There’s one good reason to.
It will make you better.
Sharing on #TheList
If you look through a lot of blogging tips online, you could easily be put off the idea of blogging altogether. Stats, pins, SEO, apps that tweet for you, plugins, rankings, DSLR cameras, self-hosting…it can all be a tad mind-boggling.
So how do you make sense of it all? Here’s my three point plan to approaching it.
- Take a pen and paper.
- Sit down and write a couple of points about
- why you want to blog,
- what you want to achieve, and
- how much time you are prepared to spend on it.
- Review your list and make your decision.
If your list reveals that you want to record memories, recipes, thoughts, etc. for yourself, your family and friends and whoever else may stumble upon your blog, then the answer is simple. You’ll fit your blog into your lifestyle, taking time when you have it or when the mood is on you to write. Social media won’t necessarily be part of your plan. You needn’t worry about SEOs or statistics and the quality of your photos is up to you.

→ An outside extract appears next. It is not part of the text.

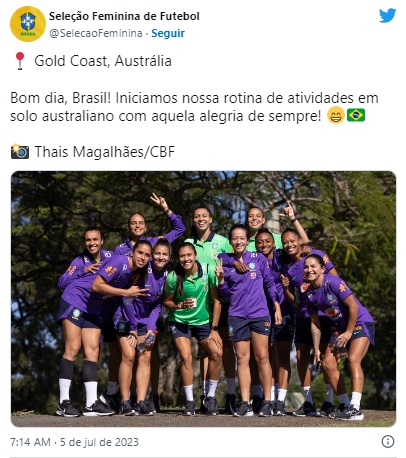Click the Twitter bird logo
This screenshot has width=406, height=458.
click(x=387, y=15)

If, however, your list concludes that you want to make blogging part of your life and possibly part of your income source, then prepare for a lot of work. Blogging for many is a pure joy and doesn’t feel like work at lot of the time. But there is no denying that if you are in it to get places and be noticed, then will need to invest time and money in your blog. To what extent you do that is up to you.
There is no magic equation that says a certain amount of effort and expense will generate a certain amount of income. Nor is there any set time frame between starting a blog and getting work. The blogging world can be fickle and harsh at times. You’ve got to be savvy and on the ball to get places. Or just get lucky. That can happen. But mostly it is hard work and keeping an out for opportunities that has gotten big bloggers where they are today.
So, before you get disheartened with your blog or go off the idea of even starting one, sit down with a pen and paper.